● WORK TO DO: Rewrite the records as a numbered list, from the first line up to and including the line with "This screenshot has height=768, width=1024.", leaving out blank lines and any lines after that one.

Data items
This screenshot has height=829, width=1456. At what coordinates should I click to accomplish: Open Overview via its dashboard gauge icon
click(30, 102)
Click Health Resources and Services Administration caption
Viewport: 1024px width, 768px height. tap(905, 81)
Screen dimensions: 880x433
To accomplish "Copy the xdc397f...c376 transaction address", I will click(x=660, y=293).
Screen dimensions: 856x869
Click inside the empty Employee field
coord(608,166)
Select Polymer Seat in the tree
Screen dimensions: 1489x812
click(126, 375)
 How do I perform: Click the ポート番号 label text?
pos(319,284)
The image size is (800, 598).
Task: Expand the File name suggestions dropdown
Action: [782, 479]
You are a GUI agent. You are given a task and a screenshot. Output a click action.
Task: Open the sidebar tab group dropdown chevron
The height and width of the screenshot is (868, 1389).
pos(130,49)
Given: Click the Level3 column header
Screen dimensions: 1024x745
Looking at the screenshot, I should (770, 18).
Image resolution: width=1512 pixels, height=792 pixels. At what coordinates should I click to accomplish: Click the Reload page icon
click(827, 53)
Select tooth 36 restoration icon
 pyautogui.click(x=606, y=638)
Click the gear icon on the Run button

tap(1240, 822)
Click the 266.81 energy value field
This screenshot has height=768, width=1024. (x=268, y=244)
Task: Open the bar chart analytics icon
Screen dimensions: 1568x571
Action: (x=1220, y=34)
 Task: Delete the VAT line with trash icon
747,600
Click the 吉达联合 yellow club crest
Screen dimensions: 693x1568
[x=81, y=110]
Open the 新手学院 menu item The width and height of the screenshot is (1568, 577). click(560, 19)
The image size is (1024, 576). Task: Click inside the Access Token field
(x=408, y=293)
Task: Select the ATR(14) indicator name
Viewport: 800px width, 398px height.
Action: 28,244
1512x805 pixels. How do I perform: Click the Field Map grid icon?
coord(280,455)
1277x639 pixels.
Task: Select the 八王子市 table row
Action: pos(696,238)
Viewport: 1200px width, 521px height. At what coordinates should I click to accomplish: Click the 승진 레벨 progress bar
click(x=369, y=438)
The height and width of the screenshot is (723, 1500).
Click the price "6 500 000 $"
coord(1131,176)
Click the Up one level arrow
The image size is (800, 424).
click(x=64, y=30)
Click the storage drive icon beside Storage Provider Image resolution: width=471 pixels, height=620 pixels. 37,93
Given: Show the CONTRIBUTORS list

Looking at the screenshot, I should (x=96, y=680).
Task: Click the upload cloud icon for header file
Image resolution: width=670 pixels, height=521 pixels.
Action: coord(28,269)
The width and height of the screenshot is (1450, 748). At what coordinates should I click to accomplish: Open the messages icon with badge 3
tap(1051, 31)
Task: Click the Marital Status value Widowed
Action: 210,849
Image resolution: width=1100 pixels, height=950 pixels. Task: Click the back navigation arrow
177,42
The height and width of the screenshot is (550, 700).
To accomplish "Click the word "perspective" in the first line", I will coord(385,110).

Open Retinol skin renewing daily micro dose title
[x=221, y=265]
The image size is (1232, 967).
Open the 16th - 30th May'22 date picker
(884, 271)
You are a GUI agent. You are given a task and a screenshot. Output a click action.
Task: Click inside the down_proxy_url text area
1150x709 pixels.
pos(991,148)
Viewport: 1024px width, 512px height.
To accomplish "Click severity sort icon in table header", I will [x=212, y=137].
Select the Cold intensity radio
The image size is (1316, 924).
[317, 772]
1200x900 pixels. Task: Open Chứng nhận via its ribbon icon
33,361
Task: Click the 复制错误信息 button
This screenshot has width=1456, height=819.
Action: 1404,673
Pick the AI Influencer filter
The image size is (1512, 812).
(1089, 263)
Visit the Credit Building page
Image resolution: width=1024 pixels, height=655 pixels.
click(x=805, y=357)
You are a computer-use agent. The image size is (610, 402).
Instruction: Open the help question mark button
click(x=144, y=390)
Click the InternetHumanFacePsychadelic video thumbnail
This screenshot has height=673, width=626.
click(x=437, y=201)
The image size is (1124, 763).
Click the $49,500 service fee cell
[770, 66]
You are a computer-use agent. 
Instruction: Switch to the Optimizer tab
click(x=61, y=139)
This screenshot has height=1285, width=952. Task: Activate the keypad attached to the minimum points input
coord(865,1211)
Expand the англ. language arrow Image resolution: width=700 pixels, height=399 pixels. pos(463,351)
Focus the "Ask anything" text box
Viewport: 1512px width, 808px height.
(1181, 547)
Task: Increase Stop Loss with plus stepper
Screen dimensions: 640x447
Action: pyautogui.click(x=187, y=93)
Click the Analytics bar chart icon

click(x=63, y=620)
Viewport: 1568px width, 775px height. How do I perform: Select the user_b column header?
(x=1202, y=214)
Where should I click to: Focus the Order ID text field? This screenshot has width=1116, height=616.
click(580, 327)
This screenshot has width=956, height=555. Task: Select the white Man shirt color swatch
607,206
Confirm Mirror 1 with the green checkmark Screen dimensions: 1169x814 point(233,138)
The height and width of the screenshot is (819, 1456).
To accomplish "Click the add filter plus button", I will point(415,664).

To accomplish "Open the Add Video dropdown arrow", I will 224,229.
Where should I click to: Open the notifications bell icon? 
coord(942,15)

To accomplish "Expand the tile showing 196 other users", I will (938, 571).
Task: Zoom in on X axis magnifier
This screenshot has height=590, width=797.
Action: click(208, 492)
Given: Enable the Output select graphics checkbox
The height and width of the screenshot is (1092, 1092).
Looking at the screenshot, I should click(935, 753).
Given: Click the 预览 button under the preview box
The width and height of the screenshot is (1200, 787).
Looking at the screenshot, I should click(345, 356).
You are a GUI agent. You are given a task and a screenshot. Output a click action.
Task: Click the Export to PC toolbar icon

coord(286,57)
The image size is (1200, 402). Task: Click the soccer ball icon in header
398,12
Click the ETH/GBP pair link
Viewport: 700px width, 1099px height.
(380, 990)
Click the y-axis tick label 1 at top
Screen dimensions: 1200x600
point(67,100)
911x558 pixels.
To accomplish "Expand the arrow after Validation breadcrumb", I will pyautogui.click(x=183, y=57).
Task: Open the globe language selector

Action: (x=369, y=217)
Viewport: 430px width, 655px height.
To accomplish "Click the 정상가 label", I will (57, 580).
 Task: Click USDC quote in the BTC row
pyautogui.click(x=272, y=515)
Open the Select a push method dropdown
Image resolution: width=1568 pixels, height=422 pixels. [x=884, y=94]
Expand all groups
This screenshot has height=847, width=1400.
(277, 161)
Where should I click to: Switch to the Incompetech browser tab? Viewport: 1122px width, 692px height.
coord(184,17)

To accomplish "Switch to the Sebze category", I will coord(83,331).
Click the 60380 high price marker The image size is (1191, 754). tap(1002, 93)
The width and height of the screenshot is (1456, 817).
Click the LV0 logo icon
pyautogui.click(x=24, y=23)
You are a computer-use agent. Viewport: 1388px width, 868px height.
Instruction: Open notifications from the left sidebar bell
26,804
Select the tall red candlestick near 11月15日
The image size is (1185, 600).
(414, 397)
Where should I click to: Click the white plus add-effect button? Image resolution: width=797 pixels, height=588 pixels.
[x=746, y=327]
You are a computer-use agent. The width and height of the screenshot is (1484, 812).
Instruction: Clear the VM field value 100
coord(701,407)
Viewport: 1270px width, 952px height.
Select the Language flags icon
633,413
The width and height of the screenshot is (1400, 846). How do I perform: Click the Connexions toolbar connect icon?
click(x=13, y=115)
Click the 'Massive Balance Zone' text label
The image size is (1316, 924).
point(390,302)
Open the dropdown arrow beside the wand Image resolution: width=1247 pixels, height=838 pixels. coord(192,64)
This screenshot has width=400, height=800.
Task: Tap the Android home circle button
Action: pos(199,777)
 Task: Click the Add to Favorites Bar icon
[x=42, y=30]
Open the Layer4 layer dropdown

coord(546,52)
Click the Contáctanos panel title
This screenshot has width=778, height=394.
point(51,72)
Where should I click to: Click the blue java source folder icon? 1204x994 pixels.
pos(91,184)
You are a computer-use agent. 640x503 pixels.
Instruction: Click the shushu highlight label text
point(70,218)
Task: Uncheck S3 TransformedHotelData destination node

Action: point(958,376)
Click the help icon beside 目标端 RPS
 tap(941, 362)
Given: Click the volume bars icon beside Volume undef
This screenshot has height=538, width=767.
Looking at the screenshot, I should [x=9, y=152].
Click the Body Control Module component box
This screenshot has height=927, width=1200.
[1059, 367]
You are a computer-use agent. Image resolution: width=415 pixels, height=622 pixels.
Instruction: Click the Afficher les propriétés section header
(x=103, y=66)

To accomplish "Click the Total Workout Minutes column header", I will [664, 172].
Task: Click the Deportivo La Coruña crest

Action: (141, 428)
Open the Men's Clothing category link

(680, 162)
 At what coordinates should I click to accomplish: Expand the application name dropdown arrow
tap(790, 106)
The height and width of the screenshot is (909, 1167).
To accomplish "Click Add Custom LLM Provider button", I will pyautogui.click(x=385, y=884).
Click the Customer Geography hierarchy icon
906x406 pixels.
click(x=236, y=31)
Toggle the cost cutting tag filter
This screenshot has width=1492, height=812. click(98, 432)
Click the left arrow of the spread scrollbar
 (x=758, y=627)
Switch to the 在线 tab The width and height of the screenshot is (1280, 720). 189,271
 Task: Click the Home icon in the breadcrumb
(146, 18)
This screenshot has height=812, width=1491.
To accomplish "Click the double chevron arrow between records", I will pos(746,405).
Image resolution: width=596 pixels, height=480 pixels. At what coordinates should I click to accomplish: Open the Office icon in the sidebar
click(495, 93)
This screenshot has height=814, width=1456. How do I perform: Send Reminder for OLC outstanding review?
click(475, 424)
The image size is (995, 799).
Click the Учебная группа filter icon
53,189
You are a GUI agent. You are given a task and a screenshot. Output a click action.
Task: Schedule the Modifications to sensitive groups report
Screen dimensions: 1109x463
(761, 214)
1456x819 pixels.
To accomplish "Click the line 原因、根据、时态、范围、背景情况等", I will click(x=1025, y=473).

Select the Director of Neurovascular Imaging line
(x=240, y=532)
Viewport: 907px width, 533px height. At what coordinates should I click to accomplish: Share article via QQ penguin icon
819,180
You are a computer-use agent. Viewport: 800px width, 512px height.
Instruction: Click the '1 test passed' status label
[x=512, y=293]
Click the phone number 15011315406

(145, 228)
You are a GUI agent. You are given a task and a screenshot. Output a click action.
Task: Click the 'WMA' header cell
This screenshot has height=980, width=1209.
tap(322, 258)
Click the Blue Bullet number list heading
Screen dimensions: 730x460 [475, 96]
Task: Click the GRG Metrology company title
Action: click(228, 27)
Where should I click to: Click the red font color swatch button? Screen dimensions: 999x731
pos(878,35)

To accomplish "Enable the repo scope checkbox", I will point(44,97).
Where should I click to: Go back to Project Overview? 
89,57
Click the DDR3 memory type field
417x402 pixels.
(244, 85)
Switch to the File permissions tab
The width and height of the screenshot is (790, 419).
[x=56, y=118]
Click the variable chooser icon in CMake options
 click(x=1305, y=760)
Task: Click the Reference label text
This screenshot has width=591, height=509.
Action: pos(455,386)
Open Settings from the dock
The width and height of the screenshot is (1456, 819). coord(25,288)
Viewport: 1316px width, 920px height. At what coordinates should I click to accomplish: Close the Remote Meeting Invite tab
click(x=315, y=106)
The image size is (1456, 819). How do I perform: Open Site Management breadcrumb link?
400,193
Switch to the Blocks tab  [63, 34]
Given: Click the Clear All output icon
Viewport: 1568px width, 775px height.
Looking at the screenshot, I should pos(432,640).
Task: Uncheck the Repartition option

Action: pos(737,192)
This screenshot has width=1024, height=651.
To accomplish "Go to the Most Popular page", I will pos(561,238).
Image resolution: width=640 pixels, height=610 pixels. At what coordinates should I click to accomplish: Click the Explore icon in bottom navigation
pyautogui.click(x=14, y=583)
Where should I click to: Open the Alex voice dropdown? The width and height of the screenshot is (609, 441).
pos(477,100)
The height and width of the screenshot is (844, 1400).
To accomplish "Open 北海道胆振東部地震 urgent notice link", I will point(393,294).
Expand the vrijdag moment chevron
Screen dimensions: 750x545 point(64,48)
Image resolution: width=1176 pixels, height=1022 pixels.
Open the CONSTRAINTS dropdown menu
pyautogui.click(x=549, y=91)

● THE OUTPUT:
1. This screenshot has height=829, width=1456. At what coordinates should I click to accomplish: Open Overview via its dashboard gauge icon
2. click(30, 102)
3. Click Health Resources and Services Administration caption
4. Viewport: 1024px width, 768px height. tap(905, 81)
5. Screen dimensions: 880x433
6. To accomplish "Copy the xdc397f...c376 transaction address", I will click(x=660, y=293).
7. Screen dimensions: 856x869
8. Click inside the empty Employee field
9. coord(608,166)
10. Select Polymer Seat in the tree
11. Screen dimensions: 1489x812
12. click(126, 375)
13.  How do I perform: Click the ポート番号 label text?
14. pos(319,284)
15. The image size is (800, 598).
16. Task: Expand the File name suggestions dropdown
17. Action: [782, 479]
18. You are a GUI agent. You are given a task and a screenshot. Output a click action.
19. Task: Open the sidebar tab group dropdown chevron
20. The height and width of the screenshot is (868, 1389).
21. pos(130,49)
22. Given: Click the Level3 column header
23. Screen dimensions: 1024x745
24. Looking at the screenshot, I should (770, 18).
25. Image resolution: width=1512 pixels, height=792 pixels. At what coordinates should I click to accomplish: Click the Reload page icon
26. click(827, 53)
27. Select tooth 36 restoration icon
28.  pyautogui.click(x=606, y=638)
29. Click the gear icon on the Run button
30. tap(1240, 822)
31. Click the 266.81 energy value field
32. This screenshot has height=768, width=1024. (x=268, y=244)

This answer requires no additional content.